→ **Yapılacak iş**
1921'de Bursa'nın bir köyünde doğan kişinin hayat hikâyesini anlatan aşağıdaki metni, son cümlesinden sonra kaldığı yerden sürdürün.

→ **Belge alıntısı**
Zor zamanlardı, savaşın yaklaştığı dünyanın karışık olduğu zamanlar... 1921'de, Bursa'nın küçük bir köyünde dünyaya geldi. Çok okuyamadı, köyünün okulunda sadece 3 yıllık bir eğitim gördü. Hayatı zorluklar içindeydi. 16 yaşındayken hint keneviri yetiştirmek suçundan cezaevine girdi. Cezasının bitmesine çok az bir zaman kala dört mahkumun saldırısına uğradı, cezaevinden çıktıktan sonra evlendiği gün düğün evini basan hasmını öldürdü ve yeniden cezaevine girdi. Cezaevindeyken önce babasının cinayete kurban gittiği; daha sonra da doğumda karısının öldüğü ve çok kısa bir süre sonra da çocuğunun ölüm haberlerini aldı.

→ **Öğe kümesi**
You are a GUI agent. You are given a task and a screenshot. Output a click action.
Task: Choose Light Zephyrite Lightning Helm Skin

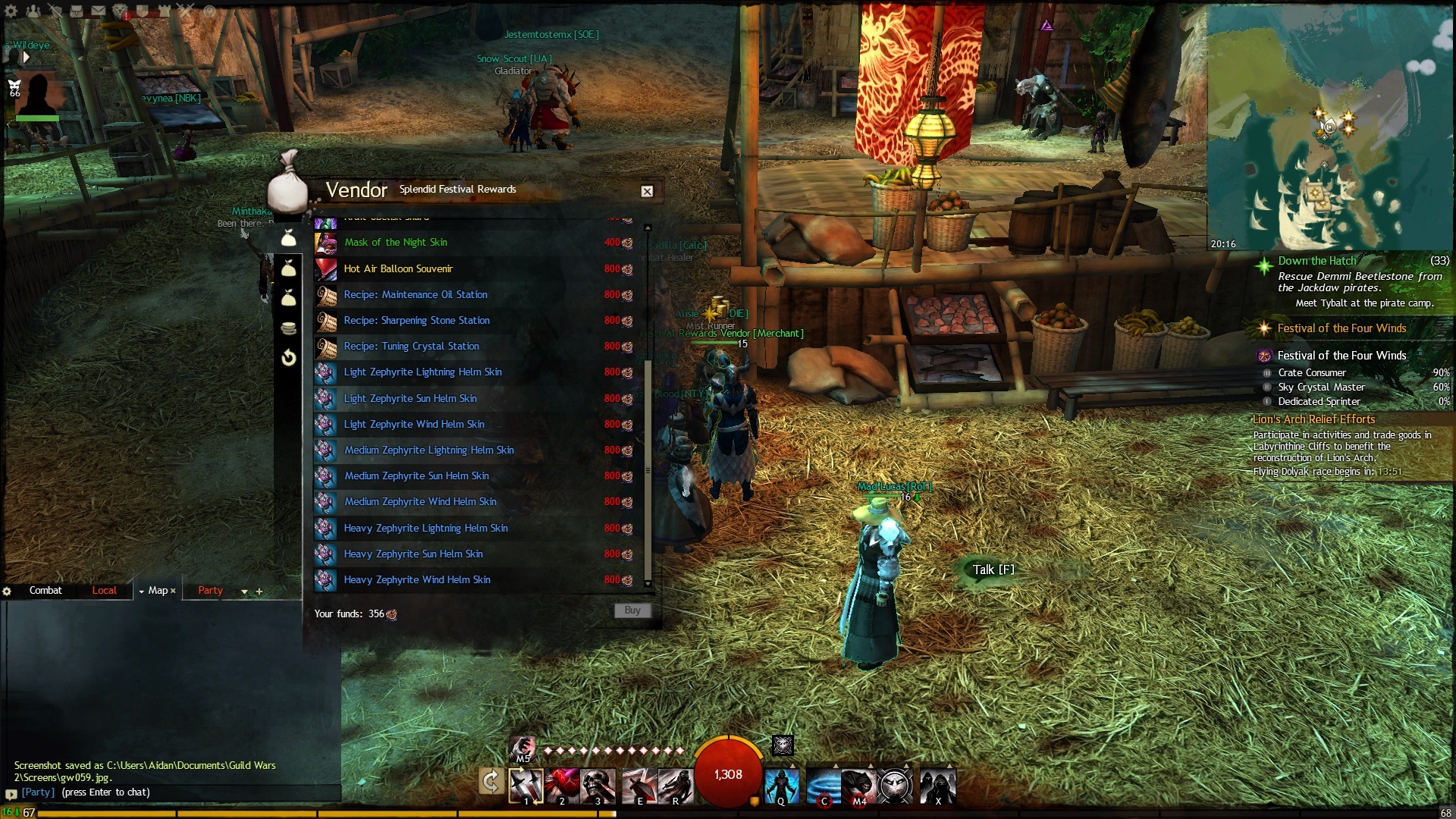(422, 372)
---
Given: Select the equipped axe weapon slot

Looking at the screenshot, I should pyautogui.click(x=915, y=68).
--
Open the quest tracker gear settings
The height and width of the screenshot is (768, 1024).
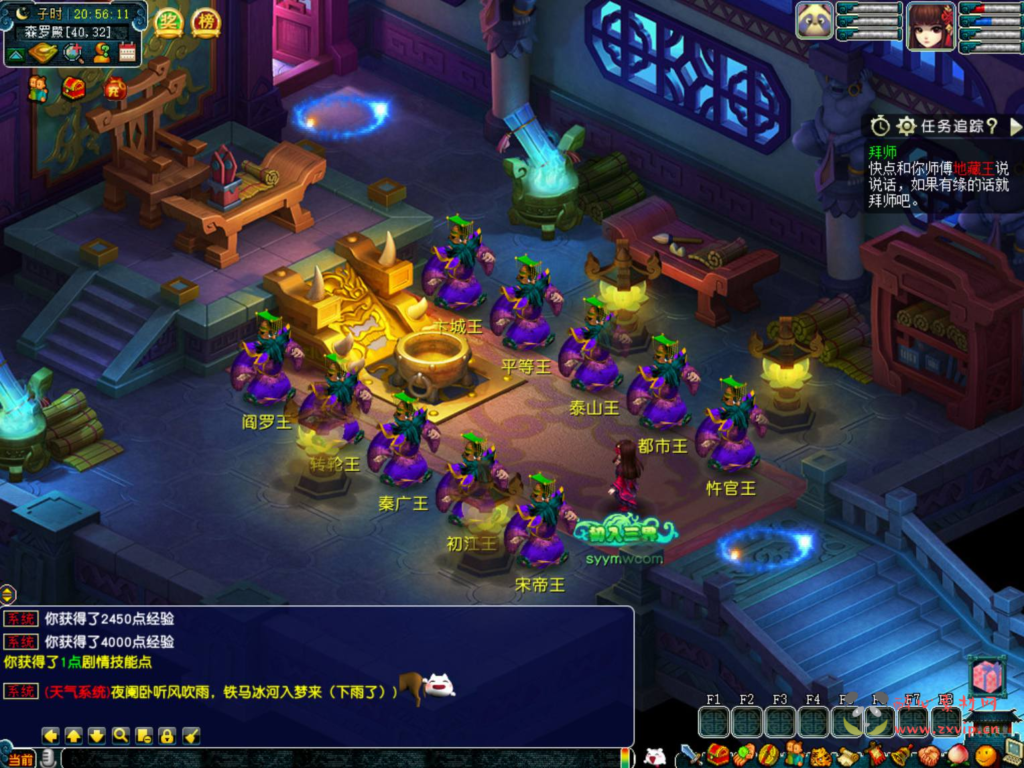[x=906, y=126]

→ **Yanıt**
İşte bu acı hayatın içinde bir yerlerde bir şeyler oluyor. Çok uzatmayacağım, anlatacak çok şey var ama asıl anlatmak istediğim satır aralarında gizli olan bir hikaye: Bahsettiğimiz kişinin iki binden fazla tablosu ve bunun birkaç katı da deseni bulunmakta: Sadece Türkiye'de değil, dünyanın tanıdığı bir ressam oldu, eserleri konuşuldu. Bununla da bitmiyor; çizdikleriyle anlattıklarının yanında aynı zamanda yazar oldu. Hayatı boyunca yazdı. Büyük yazar olarak geçinen ve sadece bir iki kitabı olan büyük yazarlara inat 11 tane kitap yayınladı. Ben onlara inat diyorum ama onun gözünün kimseyi gördüğünü sanmıyorum...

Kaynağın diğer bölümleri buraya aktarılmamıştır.